Requires-Dist: holidays; extra == "dev"
Dynamic: license-file

# What is PPINot4Py?

PPINot4Py is a Python implementation of [PPINot](https://github.com/isa-group/ppinot), used to compute process performance indicators (PPIs) for event logs.

**A quick example**

In the following example, we use the [Road Traffic Fine event log](https://data.4tu.nl/articles/dataset/Road_Traffic_Fine_Management_Process/12683249) to show how ppinot4py can be used to compute some PPIs. There is also a [video](https://www.youtube.com/watch?v=CK3KoKoeLHc) with an extended version of this short example. The log is in XES format, so we use [pm4py](http://pm4py.fit.fraunhofer.de/) to load it into a dataframe:

``` python
import ppinot4py
from ppinot4py import model
import pandas as pd
import pm4py
from pm4py.objects.conversion.log import converter as log_converter

# Loads the event log
log = pm4py.read_xes('Road_Traffic_Fine_Management_Process.xes')

# Transforms the event log into a pandas dataframe
df = log_converter.apply(log, variant=log_converter.Variants.TO_DATA_FRAME)

# Converts the timestamp column into a timestamp
df['time:timestamp'] = pd.to_datetime(df['time:timestamp'], utc=True)

# Computes the time between activity Create Fine and activity Send Fine
tm = model.TimeMeasure('`concept:name` == "Create Fine"', '`concept:name` == "Send Fine"')
result = ppinot4py.measure_computer(tm, df)
```

The value of result is:

``` python
id
A1       134 days 01:00:00
A100     132 days 01:00:00
A10000   129 days 23:00:00
A10001   119 days 23:00:00
A10004   118 days 23:00:00
                ...       
V9995     48 days 00:00:00
V9996     48 days 00:00:00
V9997     48 days 00:00:00
V9998     48 days 00:00:00
V9999     48 days 00:00:00
Name: t, Length: 150370, dtype: timedelta64[ns]
```

We can also execute more complex metrics. For instance, we can get the percentage of cases in which the time between Create Fine and Send Fine is less than 90 days yearly grouped as follows:

``` python
create_to_send_fine_90_days= model.DerivedMeasure("create_to_send_fine < days90", 
                                {"create_to_send_fine": tm, "days90": pd.Timedelta(days=90)})
avg_create_to_send_fine_90_days = model.AggregatedMeasure(create_to_send_fine_90_days, 'avg')
ppinot4py.measure_computer(avg_create_to_send_fine_90_days, df, time_grouper=pd.Grouper(freq='1Y'))
```

The result is:

``` python
	          data
case_end	
2000-12-31 00:00:00+00:00	0.370000
2001-12-31 00:00:00+00:00	0.488830
2002-12-31 00:00:00+00:00	0.781479
2003-12-31 00:00:00+00:00	0.567777
2004-12-31 00:00:00+00:00	0.401980
2005-12-31 00:00:00+00:00	0.016107
2006-12-31 00:00:00+00:00	0.087001
2007-12-31 00:00:00+00:00	0.062628
2008-12-31 00:00:00+00:00	0.254578
2009-12-31 00:00:00+00:00	0.178580
2010-12-31 00:00:00+00:00	0.367412
2011-12-31 00:00:00+00:00	0.356082
2012-12-31 00:00:00+00:00	0.460812
2013-12-31 00:00:00+00:00	0.829418
```

This is just a small example of what can be done with ppinot4py. Next, you can find the details on how to use it.

## Conditions

Measures need conditions to specify when to count or when to start or stop measuring time. In ppinot4py, you can specify these conditions in three different ways.

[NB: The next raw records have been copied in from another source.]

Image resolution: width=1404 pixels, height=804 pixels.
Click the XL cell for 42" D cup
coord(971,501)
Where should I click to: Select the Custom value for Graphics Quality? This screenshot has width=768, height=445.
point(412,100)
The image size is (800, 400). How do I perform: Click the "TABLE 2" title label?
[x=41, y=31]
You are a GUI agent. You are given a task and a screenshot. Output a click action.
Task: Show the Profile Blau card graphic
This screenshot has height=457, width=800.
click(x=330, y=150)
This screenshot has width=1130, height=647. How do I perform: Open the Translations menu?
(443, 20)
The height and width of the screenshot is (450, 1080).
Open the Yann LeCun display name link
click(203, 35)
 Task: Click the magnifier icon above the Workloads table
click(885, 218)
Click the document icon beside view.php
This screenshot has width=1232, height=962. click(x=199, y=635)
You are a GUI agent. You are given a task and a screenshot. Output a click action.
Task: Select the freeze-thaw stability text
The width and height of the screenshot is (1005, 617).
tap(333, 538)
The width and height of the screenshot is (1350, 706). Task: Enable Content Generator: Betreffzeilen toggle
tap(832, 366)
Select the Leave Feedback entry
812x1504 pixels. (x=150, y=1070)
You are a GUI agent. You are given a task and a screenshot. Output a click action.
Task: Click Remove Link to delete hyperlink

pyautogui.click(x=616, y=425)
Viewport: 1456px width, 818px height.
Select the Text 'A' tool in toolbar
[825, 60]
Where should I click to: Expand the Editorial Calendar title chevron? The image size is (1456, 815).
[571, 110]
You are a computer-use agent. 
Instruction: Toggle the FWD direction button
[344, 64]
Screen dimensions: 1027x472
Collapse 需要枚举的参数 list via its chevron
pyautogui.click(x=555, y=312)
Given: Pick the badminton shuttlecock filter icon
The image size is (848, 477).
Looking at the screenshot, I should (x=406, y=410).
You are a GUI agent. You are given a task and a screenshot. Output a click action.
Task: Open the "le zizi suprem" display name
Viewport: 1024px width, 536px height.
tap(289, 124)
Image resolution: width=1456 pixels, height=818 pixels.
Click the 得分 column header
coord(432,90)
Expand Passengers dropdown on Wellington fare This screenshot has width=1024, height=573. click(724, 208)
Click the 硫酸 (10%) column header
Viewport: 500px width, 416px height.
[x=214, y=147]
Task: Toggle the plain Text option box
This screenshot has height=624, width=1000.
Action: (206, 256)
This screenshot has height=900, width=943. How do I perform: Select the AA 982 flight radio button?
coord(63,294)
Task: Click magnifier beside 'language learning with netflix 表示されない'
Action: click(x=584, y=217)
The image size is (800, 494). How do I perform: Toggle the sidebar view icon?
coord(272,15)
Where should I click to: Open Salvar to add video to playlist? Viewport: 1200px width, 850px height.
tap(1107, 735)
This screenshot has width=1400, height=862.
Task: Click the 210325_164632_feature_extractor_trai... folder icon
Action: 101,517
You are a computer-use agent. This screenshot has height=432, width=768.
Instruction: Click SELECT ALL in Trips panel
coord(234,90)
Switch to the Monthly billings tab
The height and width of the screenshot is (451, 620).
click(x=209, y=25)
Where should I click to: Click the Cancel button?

**1. Time Instant Condition:**
```python
countStateCount = DataObjectState("`concept:name` == 'Close'")
countConditionCount = TimeInstantCondition(countStateCount)
countMeasureCount = CountMeasure(countConditionCount)
```
or simply

```python
countMeasureExample = CountMeasure('`concept:name` == "Close"')
```

A `TimeInstantCondition` is True when the conditions changes in the event log from `(!condition) -> (condition)`, so if our condition is "`concept:name`==A", and we have this secuence: A B A A A, the result will be True, False, True, False False.

The expression language that can be used to specify the condition is the same that can be used in [pandas DataFrame.query()](https://pandas.pydata.org/pandas-docs/stable/reference/api/pandas.DataFrame.query.html).

It is also possible to specify `TimeInstantCondition`s that refers to the beginning or the end of the case:

```python
beginCaseCondition = TimeInstantCondition(Runtime.START, AppliesTo.PROCESS)
endCaseCondition = TimeInstantCondition(Runtime.END, AppliesTo.PROCESS)
```

or that refers to the beginning, end, or any other lifecycle state recorded in the log of an activity:

```python
beginActivityCreateFine = TimeInstantCondition(Runtime.START, AppliesTo.ACTIVITY, "Create Fine")
endActivityCreateFine = TimeInstantCondition(Runtime.END, AppliesTo.ACTIVITY, "Create Fine")
```

It is also possible to define a `TimeInstantCondition` using a `ComplexState`. A `ComplexState` has:

* `first`: first data condition (`str` or `DataObjectState`)
* `last`: second data condition (`str` or `DataObjectState`)
* `state_type`: relation between `first` and `last` (`Type.FOLLOWS` or `Type.LEADSTO`)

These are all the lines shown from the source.